== Segment start ==

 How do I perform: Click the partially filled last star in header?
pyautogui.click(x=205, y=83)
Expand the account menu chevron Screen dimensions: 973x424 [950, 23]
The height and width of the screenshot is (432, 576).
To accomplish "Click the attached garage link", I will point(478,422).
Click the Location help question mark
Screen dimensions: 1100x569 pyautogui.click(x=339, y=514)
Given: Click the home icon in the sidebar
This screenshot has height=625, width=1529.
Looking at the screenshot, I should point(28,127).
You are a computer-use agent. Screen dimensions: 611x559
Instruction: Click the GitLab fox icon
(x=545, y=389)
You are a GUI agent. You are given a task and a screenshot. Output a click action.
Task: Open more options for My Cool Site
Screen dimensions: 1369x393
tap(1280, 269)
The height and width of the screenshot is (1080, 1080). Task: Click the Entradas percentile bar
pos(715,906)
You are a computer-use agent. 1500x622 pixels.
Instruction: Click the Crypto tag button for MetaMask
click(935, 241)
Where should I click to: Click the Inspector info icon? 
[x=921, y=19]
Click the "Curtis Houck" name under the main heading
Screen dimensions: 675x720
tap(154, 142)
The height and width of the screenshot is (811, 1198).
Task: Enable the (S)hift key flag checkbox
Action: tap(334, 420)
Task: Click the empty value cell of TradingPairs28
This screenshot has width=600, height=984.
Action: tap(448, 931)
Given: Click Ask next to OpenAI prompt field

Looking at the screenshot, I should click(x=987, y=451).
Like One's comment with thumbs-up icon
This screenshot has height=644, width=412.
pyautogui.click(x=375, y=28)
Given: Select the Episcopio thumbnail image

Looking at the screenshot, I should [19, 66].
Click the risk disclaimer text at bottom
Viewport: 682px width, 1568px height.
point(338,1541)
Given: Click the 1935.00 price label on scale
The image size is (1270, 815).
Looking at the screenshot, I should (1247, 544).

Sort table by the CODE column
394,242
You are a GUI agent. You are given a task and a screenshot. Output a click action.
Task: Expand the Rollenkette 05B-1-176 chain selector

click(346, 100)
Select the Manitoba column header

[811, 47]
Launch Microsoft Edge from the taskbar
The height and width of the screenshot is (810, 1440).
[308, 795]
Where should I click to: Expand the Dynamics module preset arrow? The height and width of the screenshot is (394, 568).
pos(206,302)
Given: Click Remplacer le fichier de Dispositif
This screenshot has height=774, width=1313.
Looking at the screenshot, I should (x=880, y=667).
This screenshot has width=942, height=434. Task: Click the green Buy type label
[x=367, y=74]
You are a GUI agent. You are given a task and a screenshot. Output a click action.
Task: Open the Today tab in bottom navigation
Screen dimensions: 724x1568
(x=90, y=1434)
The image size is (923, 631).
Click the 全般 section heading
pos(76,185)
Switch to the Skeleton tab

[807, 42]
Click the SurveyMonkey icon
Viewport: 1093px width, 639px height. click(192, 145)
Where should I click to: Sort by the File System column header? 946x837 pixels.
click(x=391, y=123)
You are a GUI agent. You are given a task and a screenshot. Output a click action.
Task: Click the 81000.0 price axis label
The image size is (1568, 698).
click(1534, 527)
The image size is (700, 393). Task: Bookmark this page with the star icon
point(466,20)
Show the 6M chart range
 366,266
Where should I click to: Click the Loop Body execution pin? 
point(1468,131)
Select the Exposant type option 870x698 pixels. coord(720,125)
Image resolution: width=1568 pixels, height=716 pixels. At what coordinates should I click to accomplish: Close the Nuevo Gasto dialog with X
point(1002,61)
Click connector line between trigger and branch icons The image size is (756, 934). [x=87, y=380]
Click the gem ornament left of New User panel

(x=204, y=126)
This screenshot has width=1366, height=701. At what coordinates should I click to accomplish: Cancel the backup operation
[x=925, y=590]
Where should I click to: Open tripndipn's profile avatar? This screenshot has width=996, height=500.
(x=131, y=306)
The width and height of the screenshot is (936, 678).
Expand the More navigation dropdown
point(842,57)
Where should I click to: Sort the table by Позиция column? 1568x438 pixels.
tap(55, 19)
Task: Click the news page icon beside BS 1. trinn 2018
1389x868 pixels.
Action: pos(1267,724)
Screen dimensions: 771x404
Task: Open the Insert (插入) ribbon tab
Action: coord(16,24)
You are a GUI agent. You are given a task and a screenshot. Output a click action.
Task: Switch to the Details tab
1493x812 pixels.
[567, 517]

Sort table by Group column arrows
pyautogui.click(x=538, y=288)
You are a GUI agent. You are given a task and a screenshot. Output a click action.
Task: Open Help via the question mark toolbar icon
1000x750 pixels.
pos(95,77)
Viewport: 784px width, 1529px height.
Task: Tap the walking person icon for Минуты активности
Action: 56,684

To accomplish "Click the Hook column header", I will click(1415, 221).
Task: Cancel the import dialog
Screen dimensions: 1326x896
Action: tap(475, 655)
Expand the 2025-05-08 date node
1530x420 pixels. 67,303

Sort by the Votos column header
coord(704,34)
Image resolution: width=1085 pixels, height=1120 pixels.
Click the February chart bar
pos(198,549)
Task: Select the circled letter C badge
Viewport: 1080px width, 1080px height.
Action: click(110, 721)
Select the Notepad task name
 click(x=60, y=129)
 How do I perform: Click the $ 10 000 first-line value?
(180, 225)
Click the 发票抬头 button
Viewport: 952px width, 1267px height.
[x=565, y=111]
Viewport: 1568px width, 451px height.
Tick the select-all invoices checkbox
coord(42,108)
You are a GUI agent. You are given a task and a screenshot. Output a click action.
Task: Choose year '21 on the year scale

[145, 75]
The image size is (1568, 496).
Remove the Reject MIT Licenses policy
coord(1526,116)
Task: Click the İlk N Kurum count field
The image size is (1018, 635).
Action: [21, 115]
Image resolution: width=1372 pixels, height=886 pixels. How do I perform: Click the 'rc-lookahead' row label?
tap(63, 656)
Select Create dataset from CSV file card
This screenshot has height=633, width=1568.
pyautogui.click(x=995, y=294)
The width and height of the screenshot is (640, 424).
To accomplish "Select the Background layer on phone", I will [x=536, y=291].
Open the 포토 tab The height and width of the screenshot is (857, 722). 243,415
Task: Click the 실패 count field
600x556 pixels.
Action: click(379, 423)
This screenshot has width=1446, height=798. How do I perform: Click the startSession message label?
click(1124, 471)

== Segment end ==

**Exercise details**
Would you reproduce all the entries exactly?

**Solution for this task**
 How do I perform: Click the partially filled last star in header?
pyautogui.click(x=205, y=83)
Expand the account menu chevron Screen dimensions: 973x424 [950, 23]
The height and width of the screenshot is (432, 576).
To accomplish "Click the attached garage link", I will point(478,422).
Click the Location help question mark
Screen dimensions: 1100x569 pyautogui.click(x=339, y=514)
Given: Click the home icon in the sidebar
This screenshot has height=625, width=1529.
Looking at the screenshot, I should point(28,127).
You are a computer-use agent. Screen dimensions: 611x559
Instruction: Click the GitLab fox icon
(x=545, y=389)
You are a GUI agent. You are given a task and a screenshot. Output a click action.
Task: Open more options for My Cool Site
Screen dimensions: 1369x393
tap(1280, 269)
The height and width of the screenshot is (1080, 1080). Task: Click the Entradas percentile bar
pos(715,906)
You are a computer-use agent. 1500x622 pixels.
Instruction: Click the Crypto tag button for MetaMask
click(935, 241)
Where should I click to: Click the Inspector info icon? 
[x=921, y=19]
Click the "Curtis Houck" name under the main heading
Screen dimensions: 675x720
tap(154, 142)
The height and width of the screenshot is (811, 1198).
Task: Enable the (S)hift key flag checkbox
Action: tap(334, 420)
Task: Click the empty value cell of TradingPairs28
This screenshot has width=600, height=984.
Action: tap(448, 931)
Given: Click Ask next to OpenAI prompt field

Looking at the screenshot, I should click(x=987, y=451).
Like One's comment with thumbs-up icon
This screenshot has height=644, width=412.
pyautogui.click(x=375, y=28)
Given: Select the Episcopio thumbnail image

Looking at the screenshot, I should [19, 66].
Click the risk disclaimer text at bottom
Viewport: 682px width, 1568px height.
point(338,1541)
Given: Click the 1935.00 price label on scale
The image size is (1270, 815).
Looking at the screenshot, I should (1247, 544).

Sort table by the CODE column
394,242
You are a GUI agent. You are given a task and a screenshot. Output a click action.
Task: Expand the Rollenkette 05B-1-176 chain selector

click(346, 100)
Select the Manitoba column header

[811, 47]
Launch Microsoft Edge from the taskbar
The height and width of the screenshot is (810, 1440).
[308, 795]
Where should I click to: Expand the Dynamics module preset arrow? The height and width of the screenshot is (394, 568).
pos(206,302)
Given: Click Remplacer le fichier de Dispositif
This screenshot has height=774, width=1313.
Looking at the screenshot, I should (x=880, y=667).
This screenshot has width=942, height=434. Task: Click the green Buy type label
[x=367, y=74]
You are a GUI agent. You are given a task and a screenshot. Output a click action.
Task: Open the Today tab in bottom navigation
Screen dimensions: 724x1568
(x=90, y=1434)
The image size is (923, 631).
Click the 全般 section heading
pos(76,185)
Switch to the Skeleton tab

[807, 42]
Click the SurveyMonkey icon
Viewport: 1093px width, 639px height. click(192, 145)
Where should I click to: Sort by the File System column header? 946x837 pixels.
click(x=391, y=123)
You are a GUI agent. You are given a task and a screenshot. Output a click action.
Task: Click the 81000.0 price axis label
The image size is (1568, 698).
click(1534, 527)
The image size is (700, 393). Task: Bookmark this page with the star icon
point(466,20)
Show the 6M chart range
 366,266
Where should I click to: Click the Loop Body execution pin? 
point(1468,131)
Select the Exposant type option 870x698 pixels. coord(720,125)
Image resolution: width=1568 pixels, height=716 pixels. At what coordinates should I click to accomplish: Close the Nuevo Gasto dialog with X
point(1002,61)
Click connector line between trigger and branch icons The image size is (756, 934). [x=87, y=380]
Click the gem ornament left of New User panel

(x=204, y=126)
This screenshot has width=1366, height=701. At what coordinates should I click to accomplish: Cancel the backup operation
[x=925, y=590]
Where should I click to: Open tripndipn's profile avatar? This screenshot has width=996, height=500.
(x=131, y=306)
The width and height of the screenshot is (936, 678).
Expand the More navigation dropdown
point(842,57)
Where should I click to: Sort the table by Позиция column? 1568x438 pixels.
tap(55, 19)
Task: Click the news page icon beside BS 1. trinn 2018
1389x868 pixels.
Action: pos(1267,724)
Screen dimensions: 771x404
Task: Open the Insert (插入) ribbon tab
Action: coord(16,24)
You are a GUI agent. You are given a task and a screenshot. Output a click action.
Task: Switch to the Details tab
1493x812 pixels.
[567, 517]

Sort table by Group column arrows
pyautogui.click(x=538, y=288)
You are a GUI agent. You are given a task and a screenshot. Output a click action.
Task: Open Help via the question mark toolbar icon
1000x750 pixels.
pos(95,77)
Viewport: 784px width, 1529px height.
Task: Tap the walking person icon for Минуты активности
Action: 56,684

To accomplish "Click the Hook column header", I will click(1415, 221).
Task: Cancel the import dialog
Screen dimensions: 1326x896
Action: tap(475, 655)
Expand the 2025-05-08 date node
1530x420 pixels. 67,303

Sort by the Votos column header
coord(704,34)
Image resolution: width=1085 pixels, height=1120 pixels.
Click the February chart bar
pos(198,549)
Task: Select the circled letter C badge
Viewport: 1080px width, 1080px height.
Action: click(110, 721)
Select the Notepad task name
 click(x=60, y=129)
 How do I perform: Click the $ 10 000 first-line value?
(180, 225)
Click the 发票抬头 button
Viewport: 952px width, 1267px height.
[x=565, y=111]
Viewport: 1568px width, 451px height.
Tick the select-all invoices checkbox
coord(42,108)
You are a GUI agent. You are given a task and a screenshot. Output a click action.
Task: Choose year '21 on the year scale

[145, 75]
The image size is (1568, 496).
Remove the Reject MIT Licenses policy
coord(1526,116)
Task: Click the İlk N Kurum count field
The image size is (1018, 635).
Action: [21, 115]
Image resolution: width=1372 pixels, height=886 pixels. How do I perform: Click the 'rc-lookahead' row label?
tap(63, 656)
Select Create dataset from CSV file card
This screenshot has height=633, width=1568.
pyautogui.click(x=995, y=294)
The width and height of the screenshot is (640, 424).
To accomplish "Select the Background layer on phone", I will [x=536, y=291].
Open the 포토 tab The height and width of the screenshot is (857, 722). 243,415
Task: Click the 실패 count field
600x556 pixels.
Action: click(379, 423)
This screenshot has width=1446, height=798. How do I perform: Click the startSession message label?
click(1124, 471)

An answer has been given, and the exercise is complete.